As most of you know, DJI pretty much dominates the drone market. Forbes stated earlier this year that “DJI has soared to take two-thirds of the drone market globally.”

If the Skydio 2 is really capable of what they claim, and the videos showing those capabilities look to support that, we may finally have a made in the USA drone that can give DJI some competition.

Why I’m personally excited about this, is that I’ve been flying a DJI Inspire 2 for more than two years. In that time I have had a lot of problems with the drone. Things like firmware updates not working, taking two years to fix a gimbal problem on a $1,600 camera/gimbal, warranty repair issues as well as problems with the flight restrictions that DJI decided to impose, even on FAA certified Part 107 licensed pilots.
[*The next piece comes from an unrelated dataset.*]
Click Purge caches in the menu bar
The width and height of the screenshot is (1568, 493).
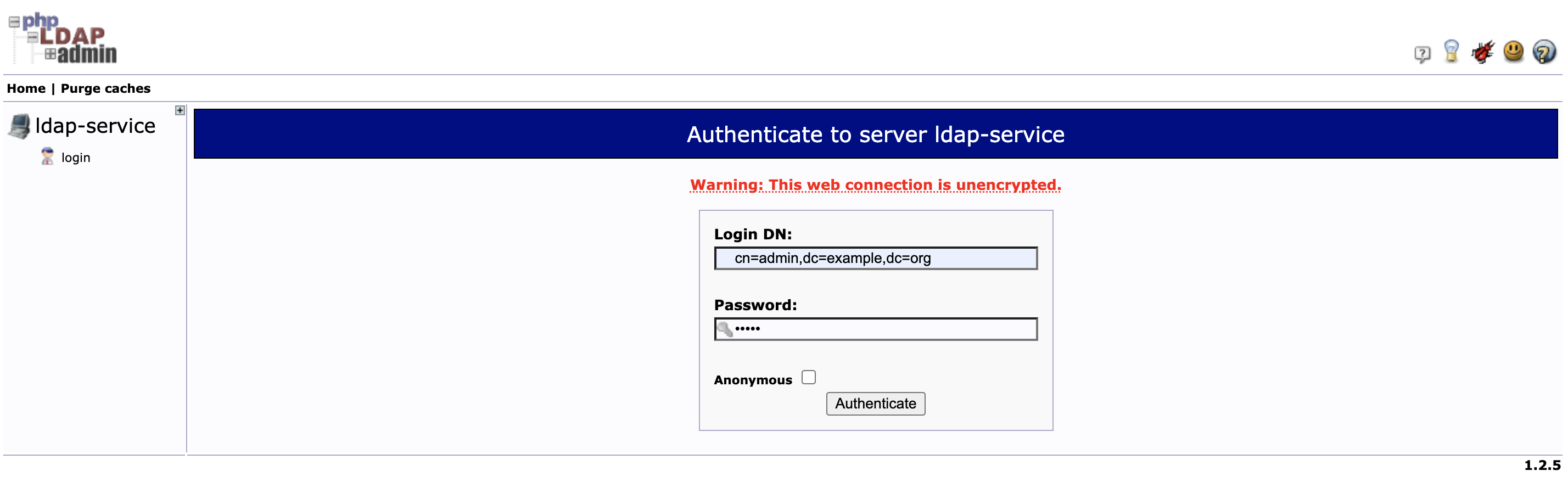point(105,88)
I’ve been on jobs where I’ve gotten FAA approval to fly and when I get there, DJI restricts me. Often there were workarounds, but often it has taken a couple of hours to get the restriction lifted. So that being said, I’d love to see some serious competition to DJI drones so I could buy one and use it for my projects instead. Maybe this is one of them!

Currently, there is nothing that DJI sells that has the obstacle avoidance/navigation/autonomous flight abilities of the Skydio 2. Even as a practiced and experienced drone pilot flying many and varied projects, the examples you’ll see in the videos below can be very difficult and potentially hazardous for your drone. On one project I missed seeing a tree branch, even after walking the site first, hit it and it cost me $2,000 damage to my Inspire 2 drone.

It would appear that the Skydio 2 drone has a significant ability to navigate/avoid complex obstacles like tree branches and other complex objects at a level that DJI drones don’t have. According to Skydio:

“[The Skydio 2 has] 45 megapixels of visual sensing from six 200 degree color cameras, Skydio 2 can see everything in every direction with unprecedented resolution and clarity. This is the foundation of trustworthy autonomous flight.”

Compare this with 4.9 megapixels for the Mavic Pro.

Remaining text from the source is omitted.